Harry Potter and the Cursed Child, Parts 1 & 2

Time. The eighth book in the Harry Potter series titled, Harry Potter and the Cursed Child, Parts I & II, is the script of a play set two decades after the last novel. Harry’s son, Albus, is at Hogwarts, and the play delves into the theme of parents and children, while using the structure of time to move the action. I liked it well enough for what it is: something different in form, structure and time period. I didn’t hate it much for what it isn’t: a big sprawling novel that absorbs one’s total attention like the earlier installments, a book I might have enjoyed more than this one. Rating: Four-star (I like it) Click here to purchase Harry Potter and the Cursed Child from amazon.com.

The Language of Secrets

Poetry. The second novel in the series featuring detectives Rachel Getty and Esa Khattak by Ausma Zehanat Khan is titled, The Language of Secrets. It’s not often that poetry becomes a key component of a crime novel, but that’s the case in this Canadian detective procedural. Khan continues to develop the characters of these interesting and complex protagonists. The plot pacing will please most readers, and the subject matter is serious and thoughtfully presented. Readers who enjoy intelligent crime fiction are those most likely to enjoy this novel. Rating: Four-star (I like it) Click here to purchase The Language of Secrets from amazon.com.

INFORMATION PROVIDED.
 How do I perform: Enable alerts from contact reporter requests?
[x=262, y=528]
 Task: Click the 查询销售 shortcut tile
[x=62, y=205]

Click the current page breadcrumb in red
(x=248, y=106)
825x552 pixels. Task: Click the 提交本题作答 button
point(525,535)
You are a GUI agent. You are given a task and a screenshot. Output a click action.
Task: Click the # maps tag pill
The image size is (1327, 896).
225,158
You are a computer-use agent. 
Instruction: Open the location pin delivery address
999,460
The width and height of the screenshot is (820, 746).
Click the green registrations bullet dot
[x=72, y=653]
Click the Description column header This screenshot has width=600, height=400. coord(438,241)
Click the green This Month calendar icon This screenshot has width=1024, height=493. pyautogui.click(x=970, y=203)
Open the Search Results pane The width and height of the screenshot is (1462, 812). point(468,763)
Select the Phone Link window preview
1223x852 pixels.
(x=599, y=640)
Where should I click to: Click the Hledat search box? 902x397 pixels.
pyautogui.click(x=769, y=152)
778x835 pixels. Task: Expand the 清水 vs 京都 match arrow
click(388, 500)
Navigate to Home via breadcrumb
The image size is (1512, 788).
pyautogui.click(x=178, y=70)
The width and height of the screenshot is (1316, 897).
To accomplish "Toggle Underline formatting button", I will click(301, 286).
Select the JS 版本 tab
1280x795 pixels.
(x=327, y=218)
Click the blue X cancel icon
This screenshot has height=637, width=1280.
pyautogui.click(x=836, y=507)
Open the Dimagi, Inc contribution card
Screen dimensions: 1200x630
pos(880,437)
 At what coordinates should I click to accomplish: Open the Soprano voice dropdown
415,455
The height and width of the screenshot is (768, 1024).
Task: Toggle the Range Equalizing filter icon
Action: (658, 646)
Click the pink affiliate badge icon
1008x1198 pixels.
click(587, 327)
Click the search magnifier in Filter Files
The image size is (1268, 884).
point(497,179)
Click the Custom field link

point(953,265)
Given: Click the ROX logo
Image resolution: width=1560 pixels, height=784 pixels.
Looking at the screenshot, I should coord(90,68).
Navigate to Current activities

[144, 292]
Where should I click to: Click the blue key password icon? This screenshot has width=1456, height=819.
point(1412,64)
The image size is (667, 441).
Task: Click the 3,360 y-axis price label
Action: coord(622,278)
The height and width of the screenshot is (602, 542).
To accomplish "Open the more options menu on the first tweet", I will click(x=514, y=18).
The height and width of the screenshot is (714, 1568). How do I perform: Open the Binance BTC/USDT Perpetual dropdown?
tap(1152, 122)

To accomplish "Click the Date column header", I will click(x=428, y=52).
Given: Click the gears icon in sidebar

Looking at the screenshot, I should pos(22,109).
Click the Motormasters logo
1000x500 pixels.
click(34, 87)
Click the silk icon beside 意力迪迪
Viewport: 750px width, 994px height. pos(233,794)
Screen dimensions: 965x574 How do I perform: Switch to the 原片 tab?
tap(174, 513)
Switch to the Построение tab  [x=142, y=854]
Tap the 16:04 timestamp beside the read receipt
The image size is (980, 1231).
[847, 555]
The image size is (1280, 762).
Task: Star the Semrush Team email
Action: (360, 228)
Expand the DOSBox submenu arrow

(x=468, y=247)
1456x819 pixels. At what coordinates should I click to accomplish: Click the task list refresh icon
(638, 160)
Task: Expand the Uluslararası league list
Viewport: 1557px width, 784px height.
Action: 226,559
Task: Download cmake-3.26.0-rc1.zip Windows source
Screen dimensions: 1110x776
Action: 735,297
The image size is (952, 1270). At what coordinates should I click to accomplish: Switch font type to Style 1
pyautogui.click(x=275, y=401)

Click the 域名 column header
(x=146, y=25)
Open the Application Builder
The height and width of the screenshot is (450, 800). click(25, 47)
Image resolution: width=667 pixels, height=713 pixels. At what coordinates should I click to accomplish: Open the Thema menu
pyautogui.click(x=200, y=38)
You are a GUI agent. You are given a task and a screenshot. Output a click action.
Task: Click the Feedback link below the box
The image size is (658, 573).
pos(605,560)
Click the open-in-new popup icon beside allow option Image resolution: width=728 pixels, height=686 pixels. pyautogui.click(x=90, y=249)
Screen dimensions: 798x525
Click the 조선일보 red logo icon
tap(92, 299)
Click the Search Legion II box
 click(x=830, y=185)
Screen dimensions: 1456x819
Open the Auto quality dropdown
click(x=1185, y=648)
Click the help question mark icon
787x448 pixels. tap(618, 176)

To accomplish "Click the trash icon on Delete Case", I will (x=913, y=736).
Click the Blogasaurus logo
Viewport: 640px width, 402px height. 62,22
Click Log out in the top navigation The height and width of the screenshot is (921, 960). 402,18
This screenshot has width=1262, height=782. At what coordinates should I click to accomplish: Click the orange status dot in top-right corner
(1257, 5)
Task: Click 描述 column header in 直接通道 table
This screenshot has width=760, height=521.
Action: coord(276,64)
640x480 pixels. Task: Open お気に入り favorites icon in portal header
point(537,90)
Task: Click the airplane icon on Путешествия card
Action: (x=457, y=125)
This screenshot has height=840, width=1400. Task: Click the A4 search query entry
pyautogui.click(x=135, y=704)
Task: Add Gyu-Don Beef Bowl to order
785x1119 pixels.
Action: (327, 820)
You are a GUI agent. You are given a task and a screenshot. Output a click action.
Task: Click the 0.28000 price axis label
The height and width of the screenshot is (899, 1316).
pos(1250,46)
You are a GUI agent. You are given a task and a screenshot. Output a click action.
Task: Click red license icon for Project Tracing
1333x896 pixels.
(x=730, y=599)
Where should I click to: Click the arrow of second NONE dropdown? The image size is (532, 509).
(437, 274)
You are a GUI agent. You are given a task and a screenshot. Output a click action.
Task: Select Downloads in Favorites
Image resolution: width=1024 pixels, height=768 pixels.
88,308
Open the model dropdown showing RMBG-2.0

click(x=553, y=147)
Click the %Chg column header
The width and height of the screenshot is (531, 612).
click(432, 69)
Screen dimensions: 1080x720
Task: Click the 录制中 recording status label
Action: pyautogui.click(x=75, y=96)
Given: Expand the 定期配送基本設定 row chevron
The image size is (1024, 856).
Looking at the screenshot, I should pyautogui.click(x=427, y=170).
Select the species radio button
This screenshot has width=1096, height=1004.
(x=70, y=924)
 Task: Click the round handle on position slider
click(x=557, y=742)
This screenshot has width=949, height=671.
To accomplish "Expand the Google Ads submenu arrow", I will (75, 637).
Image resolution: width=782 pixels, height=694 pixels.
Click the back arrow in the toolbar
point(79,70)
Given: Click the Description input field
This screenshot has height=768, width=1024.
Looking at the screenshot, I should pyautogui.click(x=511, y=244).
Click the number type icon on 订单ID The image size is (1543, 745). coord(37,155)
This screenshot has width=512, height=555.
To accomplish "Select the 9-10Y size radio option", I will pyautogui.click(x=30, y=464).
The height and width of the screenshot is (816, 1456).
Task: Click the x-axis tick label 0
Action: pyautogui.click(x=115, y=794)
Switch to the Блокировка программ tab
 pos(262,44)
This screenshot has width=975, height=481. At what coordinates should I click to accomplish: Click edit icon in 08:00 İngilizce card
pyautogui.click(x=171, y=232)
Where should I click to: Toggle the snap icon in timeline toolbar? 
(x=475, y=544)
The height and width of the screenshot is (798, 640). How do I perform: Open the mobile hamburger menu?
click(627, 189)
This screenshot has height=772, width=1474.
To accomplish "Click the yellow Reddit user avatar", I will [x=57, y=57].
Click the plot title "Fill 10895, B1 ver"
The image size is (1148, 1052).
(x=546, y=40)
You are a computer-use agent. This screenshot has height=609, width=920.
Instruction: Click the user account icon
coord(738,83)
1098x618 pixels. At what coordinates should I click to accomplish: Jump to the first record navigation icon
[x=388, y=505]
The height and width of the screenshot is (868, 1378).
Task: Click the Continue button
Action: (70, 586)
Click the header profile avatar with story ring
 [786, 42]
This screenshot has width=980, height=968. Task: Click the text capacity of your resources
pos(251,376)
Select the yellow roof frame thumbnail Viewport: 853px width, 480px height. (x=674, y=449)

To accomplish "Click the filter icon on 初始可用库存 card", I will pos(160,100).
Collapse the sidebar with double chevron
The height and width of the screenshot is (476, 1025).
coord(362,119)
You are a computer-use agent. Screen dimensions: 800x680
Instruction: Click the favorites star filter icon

WRITTEN TASKS.
1. According to the book reviews, how long after the last novel is the Cursed Child play set?
2. From the book reviews, extract the passage that begins at the words "Time. The eighth" and stops after "Child from amazon.com.".
3. For each statement, say whether the book reviews agree with it, and quote the words that decide it. (a) The Language of Secrets is the first novel in the series featuring Rachel Getty and Esa Khattak. (b) In the Cursed Child, Harry's son Albus is at Hogwarts. (c) The Language of Secrets is a Canadian detective procedural.

RESULTS.
1. Two decades after the last novel.

2.
Time. The eighth book in the Harry Potter series titled, Harry Potter and the Cursed Child, Parts I & II, is the script of a play set two decades after the last novel. Harry’s son, Albus, is at Hogwarts, and the play delves into the theme of parents and children, while using the structure of time to move the action. I liked it well enough for what it is: something different in form, structure and time period. I didn’t hate it much for what it isn’t: a big sprawling novel that absorbs one’s total attention like the earlier installments, a book I might have enjoyed more than this one. Rating: Four-star (I like it) Click here to purchase Harry Potter and the Cursed Child from amazon.com.

3.
(a) No: "The second novel in the series featuring detectives Rachel Getty and Esa Khattak"
(b) Yes: "Harry’s son, Albus, is at Hogwarts"
(c) Yes: "this Canadian detective procedural"